*** RECORDS SUPPLIED

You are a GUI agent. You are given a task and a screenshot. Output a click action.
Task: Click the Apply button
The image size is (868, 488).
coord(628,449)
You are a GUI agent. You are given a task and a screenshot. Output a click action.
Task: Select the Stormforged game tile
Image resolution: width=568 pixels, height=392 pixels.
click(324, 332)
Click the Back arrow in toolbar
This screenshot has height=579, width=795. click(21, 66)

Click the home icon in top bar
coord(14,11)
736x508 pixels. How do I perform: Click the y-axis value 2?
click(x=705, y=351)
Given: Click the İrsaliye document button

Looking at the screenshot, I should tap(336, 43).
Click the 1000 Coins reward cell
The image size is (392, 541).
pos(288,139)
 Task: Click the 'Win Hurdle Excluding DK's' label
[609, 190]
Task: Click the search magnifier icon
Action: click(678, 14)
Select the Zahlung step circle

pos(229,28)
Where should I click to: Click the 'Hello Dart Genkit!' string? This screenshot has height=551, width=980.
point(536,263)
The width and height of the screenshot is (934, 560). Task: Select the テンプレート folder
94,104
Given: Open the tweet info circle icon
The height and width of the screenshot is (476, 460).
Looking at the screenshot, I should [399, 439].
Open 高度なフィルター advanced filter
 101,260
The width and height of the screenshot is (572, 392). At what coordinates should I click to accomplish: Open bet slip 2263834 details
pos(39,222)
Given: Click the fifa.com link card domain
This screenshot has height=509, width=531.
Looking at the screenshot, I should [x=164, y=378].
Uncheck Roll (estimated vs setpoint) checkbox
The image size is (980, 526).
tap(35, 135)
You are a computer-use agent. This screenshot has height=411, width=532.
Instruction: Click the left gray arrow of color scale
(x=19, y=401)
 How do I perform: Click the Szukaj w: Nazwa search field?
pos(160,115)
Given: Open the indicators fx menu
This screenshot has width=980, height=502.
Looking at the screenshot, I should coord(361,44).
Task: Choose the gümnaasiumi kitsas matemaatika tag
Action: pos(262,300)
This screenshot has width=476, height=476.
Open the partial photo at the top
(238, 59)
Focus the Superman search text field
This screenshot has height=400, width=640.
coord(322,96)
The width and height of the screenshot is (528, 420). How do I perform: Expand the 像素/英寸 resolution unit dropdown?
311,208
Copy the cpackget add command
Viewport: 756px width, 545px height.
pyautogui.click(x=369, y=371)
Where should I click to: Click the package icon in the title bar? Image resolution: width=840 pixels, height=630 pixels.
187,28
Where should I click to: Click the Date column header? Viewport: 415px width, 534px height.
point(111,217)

******

WORK ORDER: Please print the full listing shown above, exactly as it appears.

ANSWER AREA:
You are a GUI agent. You are given a task and a screenshot. Output a click action.
Task: Click the Apply button
The image size is (868, 488).
coord(628,449)
You are a GUI agent. You are given a task and a screenshot. Output a click action.
Task: Select the Stormforged game tile
Image resolution: width=568 pixels, height=392 pixels.
click(324, 332)
Click the Back arrow in toolbar
This screenshot has height=579, width=795. click(21, 66)

Click the home icon in top bar
coord(14,11)
736x508 pixels. How do I perform: Click the y-axis value 2?
click(x=705, y=351)
Given: Click the İrsaliye document button

Looking at the screenshot, I should tap(336, 43).
Click the 1000 Coins reward cell
The image size is (392, 541).
pos(288,139)
 Task: Click the 'Win Hurdle Excluding DK's' label
[609, 190]
Task: Click the search magnifier icon
Action: click(678, 14)
Select the Zahlung step circle

pos(229,28)
Where should I click to: Click the 'Hello Dart Genkit!' string? This screenshot has height=551, width=980.
point(536,263)
The width and height of the screenshot is (934, 560). Task: Select the テンプレート folder
94,104
Given: Open the tweet info circle icon
The height and width of the screenshot is (476, 460).
Looking at the screenshot, I should [399, 439].
Open 高度なフィルター advanced filter
 101,260
The width and height of the screenshot is (572, 392). At what coordinates should I click to accomplish: Open bet slip 2263834 details
pos(39,222)
Given: Click the fifa.com link card domain
This screenshot has height=509, width=531.
Looking at the screenshot, I should [x=164, y=378].
Uncheck Roll (estimated vs setpoint) checkbox
The image size is (980, 526).
tap(35, 135)
You are a computer-use agent. This screenshot has height=411, width=532.
Instruction: Click the left gray arrow of color scale
(x=19, y=401)
 How do I perform: Click the Szukaj w: Nazwa search field?
pos(160,115)
Given: Open the indicators fx menu
This screenshot has width=980, height=502.
Looking at the screenshot, I should coord(361,44).
Task: Choose the gümnaasiumi kitsas matemaatika tag
Action: pos(262,300)
This screenshot has width=476, height=476.
Open the partial photo at the top
(238, 59)
Focus the Superman search text field
This screenshot has height=400, width=640.
coord(322,96)
The width and height of the screenshot is (528, 420). How do I perform: Expand the 像素/英寸 resolution unit dropdown?
311,208
Copy the cpackget add command
Viewport: 756px width, 545px height.
pyautogui.click(x=369, y=371)
Where should I click to: Click the package icon in the title bar? Image resolution: width=840 pixels, height=630 pixels.
187,28
Where should I click to: Click the Date column header? Viewport: 415px width, 534px height.
point(111,217)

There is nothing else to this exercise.